Die Hauptfrage für dieses Projekt war, wie das neue Gebäude an die offene Qualität des Geländes angepasst werden kann, während drei Landschaftsbereiche im Garten definiert werden (Spielplatz, Gemüsegarten, Sitzen im Freien). Eine pragmatische rechteckige Form wurde deformiert, um den örtlichen Gegebenheiten zu entsprechen.
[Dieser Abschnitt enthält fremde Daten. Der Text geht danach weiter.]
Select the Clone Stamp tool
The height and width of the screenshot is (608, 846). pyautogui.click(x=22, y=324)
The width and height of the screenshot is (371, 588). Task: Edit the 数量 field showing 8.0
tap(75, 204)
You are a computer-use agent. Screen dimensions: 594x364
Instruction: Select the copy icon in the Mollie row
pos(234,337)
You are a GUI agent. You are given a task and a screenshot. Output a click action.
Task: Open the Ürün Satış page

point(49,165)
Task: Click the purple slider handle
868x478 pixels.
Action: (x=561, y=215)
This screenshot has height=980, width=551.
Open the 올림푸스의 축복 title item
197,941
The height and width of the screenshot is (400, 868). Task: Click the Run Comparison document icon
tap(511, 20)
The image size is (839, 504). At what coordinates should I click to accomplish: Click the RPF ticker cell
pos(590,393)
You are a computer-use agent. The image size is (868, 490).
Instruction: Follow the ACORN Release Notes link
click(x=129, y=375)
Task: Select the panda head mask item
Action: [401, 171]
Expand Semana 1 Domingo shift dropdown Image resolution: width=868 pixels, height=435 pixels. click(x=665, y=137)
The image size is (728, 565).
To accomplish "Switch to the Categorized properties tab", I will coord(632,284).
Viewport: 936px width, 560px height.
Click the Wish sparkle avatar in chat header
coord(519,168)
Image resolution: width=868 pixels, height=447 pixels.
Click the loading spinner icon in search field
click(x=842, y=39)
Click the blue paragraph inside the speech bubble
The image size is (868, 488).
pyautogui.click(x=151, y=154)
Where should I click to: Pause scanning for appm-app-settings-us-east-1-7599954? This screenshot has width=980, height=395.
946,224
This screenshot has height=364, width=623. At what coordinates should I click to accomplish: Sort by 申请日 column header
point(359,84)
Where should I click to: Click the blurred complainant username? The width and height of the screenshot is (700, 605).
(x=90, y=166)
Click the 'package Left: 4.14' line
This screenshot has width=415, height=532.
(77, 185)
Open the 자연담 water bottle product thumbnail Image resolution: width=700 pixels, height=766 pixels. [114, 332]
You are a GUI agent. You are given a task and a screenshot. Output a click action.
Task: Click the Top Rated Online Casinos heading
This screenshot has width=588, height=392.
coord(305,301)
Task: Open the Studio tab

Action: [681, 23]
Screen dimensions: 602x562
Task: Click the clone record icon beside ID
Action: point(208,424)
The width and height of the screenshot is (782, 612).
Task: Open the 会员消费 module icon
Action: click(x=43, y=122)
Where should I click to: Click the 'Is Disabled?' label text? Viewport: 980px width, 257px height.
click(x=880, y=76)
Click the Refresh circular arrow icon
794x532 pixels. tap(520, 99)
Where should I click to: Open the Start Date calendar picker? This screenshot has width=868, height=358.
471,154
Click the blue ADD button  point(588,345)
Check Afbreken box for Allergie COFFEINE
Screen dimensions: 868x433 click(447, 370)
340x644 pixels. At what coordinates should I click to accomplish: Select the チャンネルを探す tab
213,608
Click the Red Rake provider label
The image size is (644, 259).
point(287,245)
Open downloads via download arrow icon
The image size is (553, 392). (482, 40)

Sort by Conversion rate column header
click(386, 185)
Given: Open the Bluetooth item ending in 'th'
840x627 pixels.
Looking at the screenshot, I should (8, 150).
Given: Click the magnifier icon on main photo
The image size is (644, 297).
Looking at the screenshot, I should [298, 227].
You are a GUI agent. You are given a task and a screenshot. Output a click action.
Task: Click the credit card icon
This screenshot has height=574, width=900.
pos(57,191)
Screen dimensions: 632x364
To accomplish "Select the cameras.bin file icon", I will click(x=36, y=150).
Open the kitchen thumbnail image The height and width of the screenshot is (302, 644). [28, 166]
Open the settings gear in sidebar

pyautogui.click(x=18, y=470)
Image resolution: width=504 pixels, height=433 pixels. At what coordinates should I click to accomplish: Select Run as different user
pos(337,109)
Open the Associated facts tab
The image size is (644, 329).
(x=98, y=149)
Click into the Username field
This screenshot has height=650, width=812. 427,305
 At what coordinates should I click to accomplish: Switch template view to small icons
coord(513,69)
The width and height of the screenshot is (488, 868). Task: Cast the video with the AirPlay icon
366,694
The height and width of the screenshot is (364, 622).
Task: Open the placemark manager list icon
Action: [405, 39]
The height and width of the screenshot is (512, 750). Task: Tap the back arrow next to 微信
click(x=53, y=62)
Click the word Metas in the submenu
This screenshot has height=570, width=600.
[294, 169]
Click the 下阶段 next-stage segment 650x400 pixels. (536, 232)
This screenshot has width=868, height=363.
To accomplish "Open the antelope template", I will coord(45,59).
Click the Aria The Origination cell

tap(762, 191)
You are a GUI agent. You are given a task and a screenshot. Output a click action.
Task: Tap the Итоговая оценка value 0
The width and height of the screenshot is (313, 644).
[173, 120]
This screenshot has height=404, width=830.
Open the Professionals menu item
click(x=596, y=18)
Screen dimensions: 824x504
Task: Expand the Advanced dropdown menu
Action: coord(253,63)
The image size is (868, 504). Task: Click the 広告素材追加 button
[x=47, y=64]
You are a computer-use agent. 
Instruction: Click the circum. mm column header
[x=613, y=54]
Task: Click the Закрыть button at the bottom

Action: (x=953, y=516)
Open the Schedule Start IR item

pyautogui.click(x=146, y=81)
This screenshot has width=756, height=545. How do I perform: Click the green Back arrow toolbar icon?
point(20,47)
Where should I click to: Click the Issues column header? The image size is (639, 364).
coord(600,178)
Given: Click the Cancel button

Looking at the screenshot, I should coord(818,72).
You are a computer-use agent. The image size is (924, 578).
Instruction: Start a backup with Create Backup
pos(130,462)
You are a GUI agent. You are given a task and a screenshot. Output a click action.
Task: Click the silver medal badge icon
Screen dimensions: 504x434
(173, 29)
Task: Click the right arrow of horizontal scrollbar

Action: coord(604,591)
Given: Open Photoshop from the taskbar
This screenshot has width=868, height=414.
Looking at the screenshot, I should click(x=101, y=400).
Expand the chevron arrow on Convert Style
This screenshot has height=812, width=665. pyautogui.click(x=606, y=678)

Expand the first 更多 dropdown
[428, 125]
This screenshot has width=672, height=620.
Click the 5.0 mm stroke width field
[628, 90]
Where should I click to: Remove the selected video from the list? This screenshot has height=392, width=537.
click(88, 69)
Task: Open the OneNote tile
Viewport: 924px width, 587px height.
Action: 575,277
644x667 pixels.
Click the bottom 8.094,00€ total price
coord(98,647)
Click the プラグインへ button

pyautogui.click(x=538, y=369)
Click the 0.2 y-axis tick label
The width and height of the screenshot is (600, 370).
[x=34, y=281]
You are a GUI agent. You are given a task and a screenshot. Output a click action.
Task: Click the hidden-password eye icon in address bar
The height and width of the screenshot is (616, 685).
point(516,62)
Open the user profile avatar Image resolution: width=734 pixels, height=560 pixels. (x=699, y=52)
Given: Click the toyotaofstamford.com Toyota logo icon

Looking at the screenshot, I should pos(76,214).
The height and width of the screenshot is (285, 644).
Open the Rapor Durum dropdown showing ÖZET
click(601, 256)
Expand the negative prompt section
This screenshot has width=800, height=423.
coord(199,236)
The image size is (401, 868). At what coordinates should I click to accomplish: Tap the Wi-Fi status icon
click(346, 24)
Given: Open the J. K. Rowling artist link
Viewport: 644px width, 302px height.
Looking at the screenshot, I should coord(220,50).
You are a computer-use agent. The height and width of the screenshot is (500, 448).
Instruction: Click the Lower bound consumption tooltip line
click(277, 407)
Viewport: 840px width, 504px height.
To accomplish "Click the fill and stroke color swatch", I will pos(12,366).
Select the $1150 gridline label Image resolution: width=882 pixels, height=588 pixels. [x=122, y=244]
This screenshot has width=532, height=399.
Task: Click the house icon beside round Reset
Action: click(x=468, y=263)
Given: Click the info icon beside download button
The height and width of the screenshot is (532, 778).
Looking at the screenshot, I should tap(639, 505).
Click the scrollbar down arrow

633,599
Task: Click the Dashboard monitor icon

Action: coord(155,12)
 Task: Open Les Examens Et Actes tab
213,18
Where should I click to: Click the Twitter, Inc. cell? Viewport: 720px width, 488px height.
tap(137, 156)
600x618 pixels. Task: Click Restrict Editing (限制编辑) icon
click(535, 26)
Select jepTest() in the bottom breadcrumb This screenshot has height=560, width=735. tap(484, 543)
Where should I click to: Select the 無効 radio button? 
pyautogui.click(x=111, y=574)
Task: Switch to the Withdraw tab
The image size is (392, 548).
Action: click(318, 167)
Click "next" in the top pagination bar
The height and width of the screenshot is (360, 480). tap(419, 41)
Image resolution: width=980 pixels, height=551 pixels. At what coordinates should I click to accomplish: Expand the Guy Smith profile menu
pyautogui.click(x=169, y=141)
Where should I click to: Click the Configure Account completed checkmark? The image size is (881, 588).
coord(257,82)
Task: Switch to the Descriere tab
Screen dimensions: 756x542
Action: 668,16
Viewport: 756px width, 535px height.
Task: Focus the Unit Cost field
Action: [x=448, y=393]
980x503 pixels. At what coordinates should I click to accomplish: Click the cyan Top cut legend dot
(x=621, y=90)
Die Winkelgeometrie definiert die Landschaftszonen.

Der Auftrag des Projekts bestand aus einer Kombination von vier verschiedenen Funktionen: einem Malatelier, einem großen Lagerraum, einem Gartenhaus und einer Garage. Diese vier Funktionen müssen unabhängig voneinander verwendet werden und erfordern eine starke "interne" Qualität. Wie vier von außen geschützte Innenräume, die für das Äußere irgendwie verborgen und entkoppelt sind, werden ihre Funktionen von außen ununterscheidbar.

Das Ergebnis ist eine starke Unterscheidung zwischen Innen und Außen. Der Innenraum ist ein weißer neutraler Raum mit verschiedenen Abstufungen des natürlichen Lichts.

Im Gegensatz dazu erhält das Äußere eine objekthafte künstliche Qualität. Sein materieller Ausdruck wird durch die sorgfältige Platzierung der Öffnungen, die Reduzierung der Materialien und die Verschleierung der baulichen Anforderungen abstrahiert. Der Bodenkontakt wird verstärkt, indem die Kante der Betonplatte freigelegt wird.